── GIVEN DATA ──

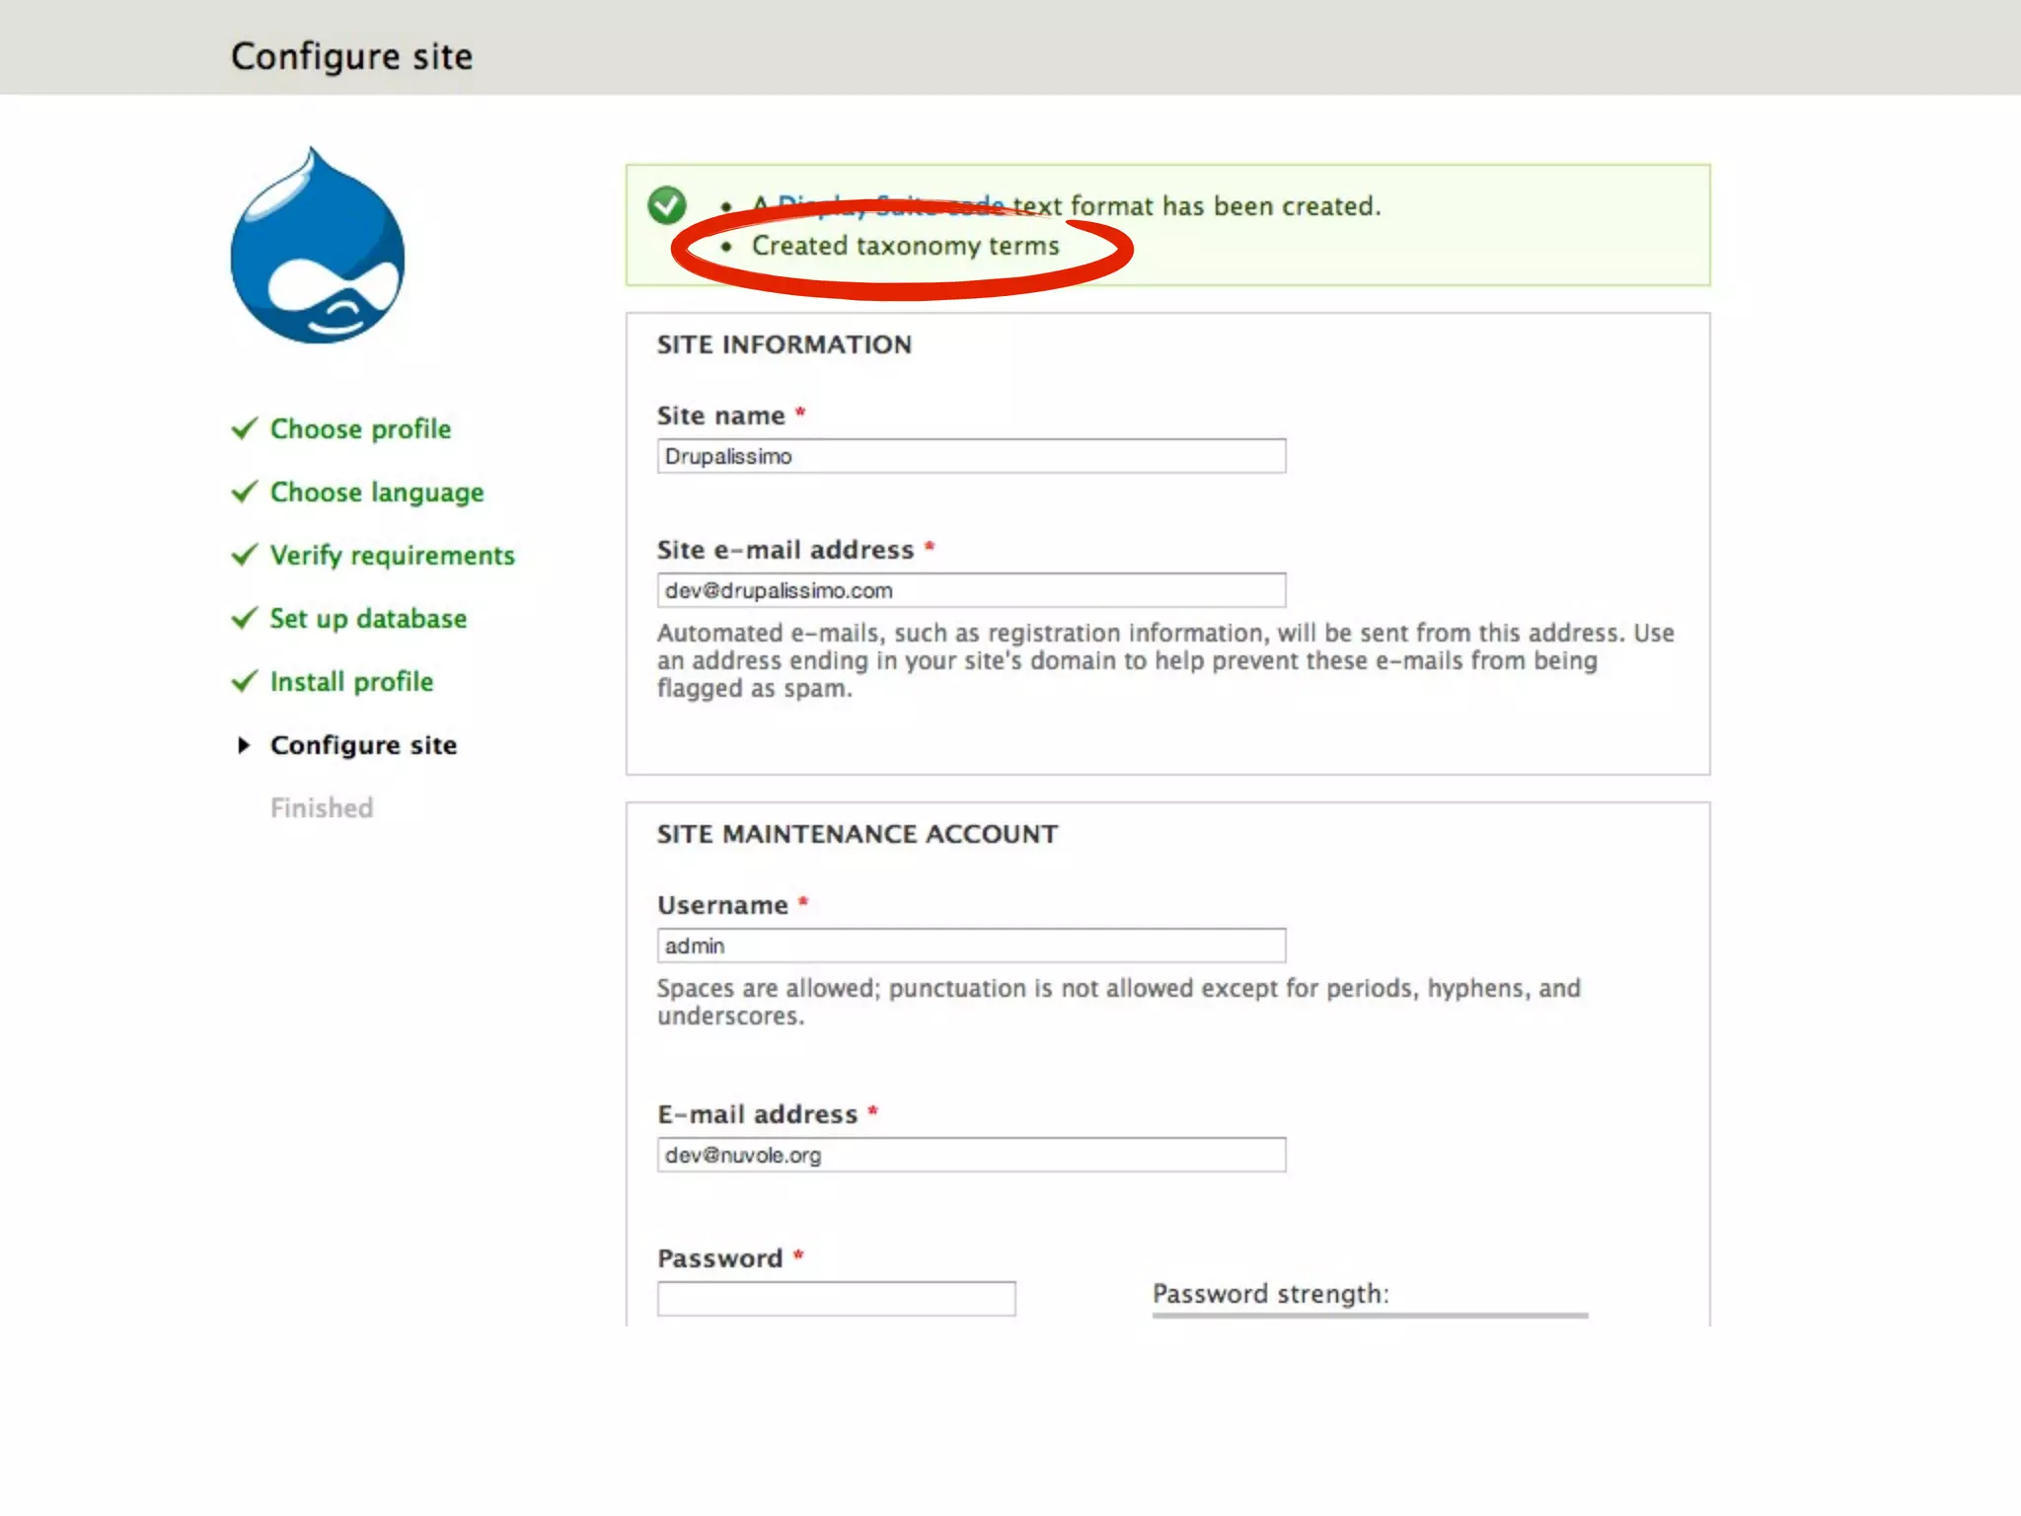The image size is (2021, 1516).
Task: Click the checkmark beside Choose profile
Action: 244,429
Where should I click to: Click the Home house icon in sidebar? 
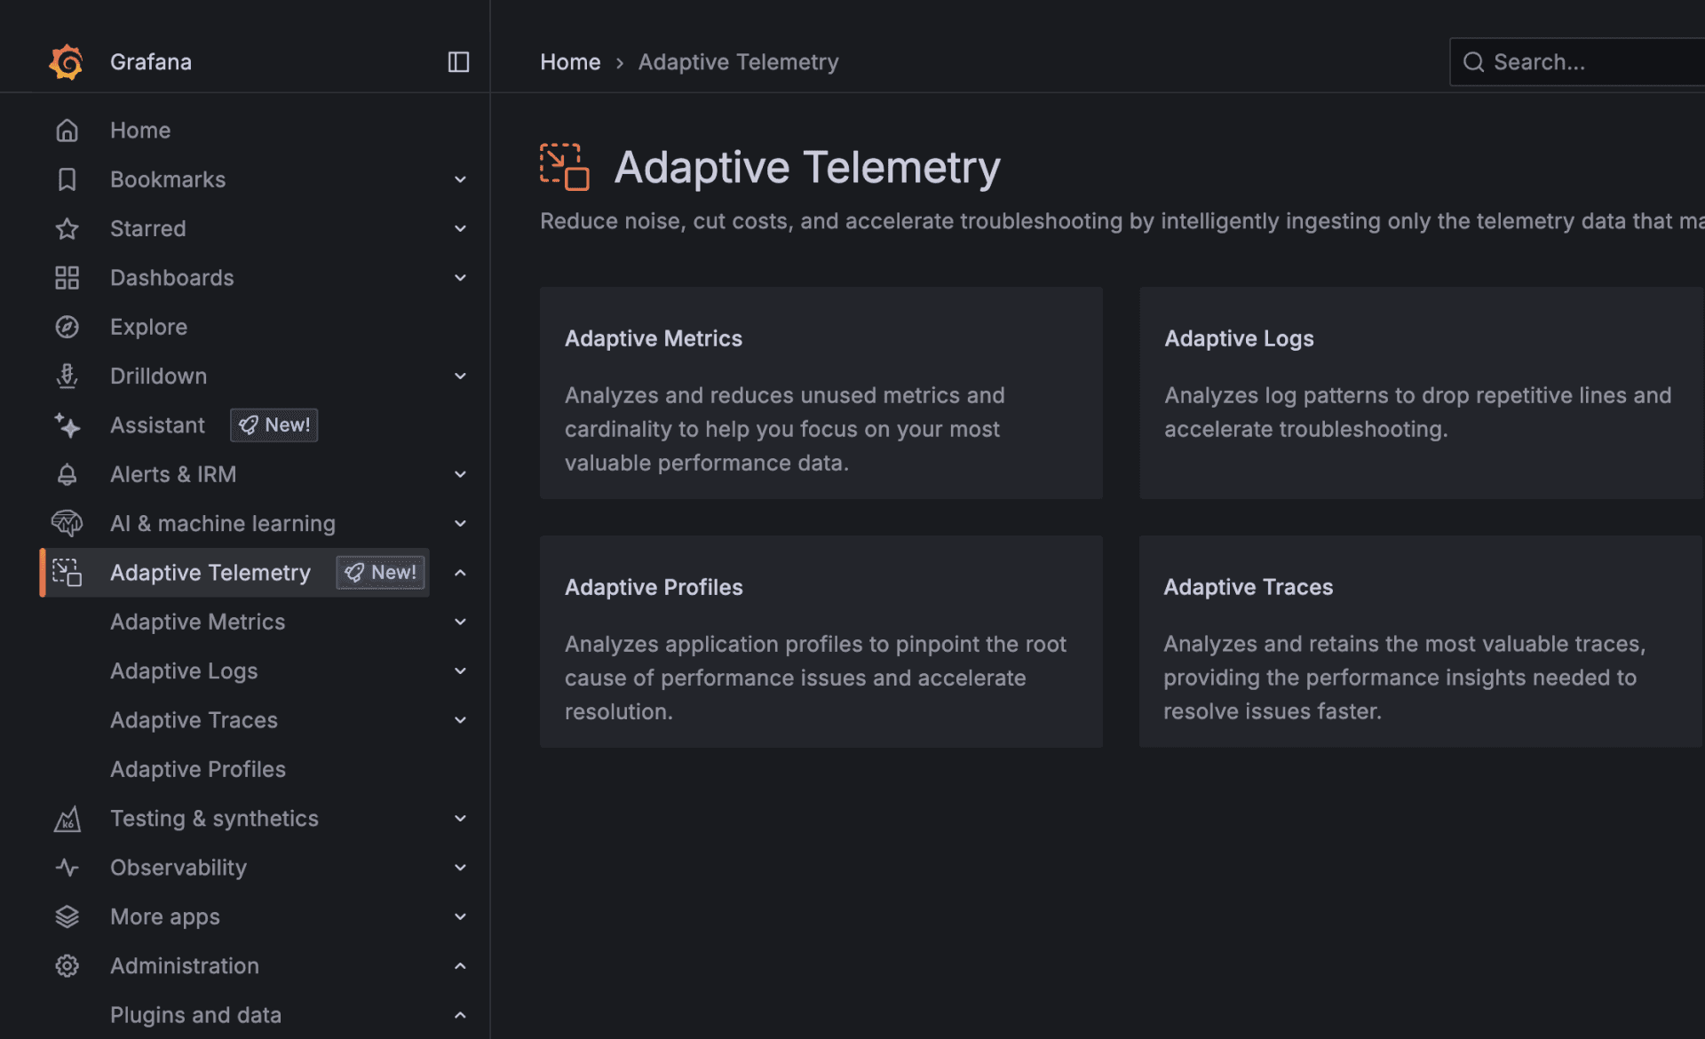coord(67,131)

───

#### ABOUT THIS TASK:
Please output the lines of the records above from the one with "Where should I" through the last, exactly as they appear and with both ends included; skip any pictures and add nothing.

#### SOLUTION BELOW:
Where should I click to: Click the Home house icon in sidebar? 
coord(67,131)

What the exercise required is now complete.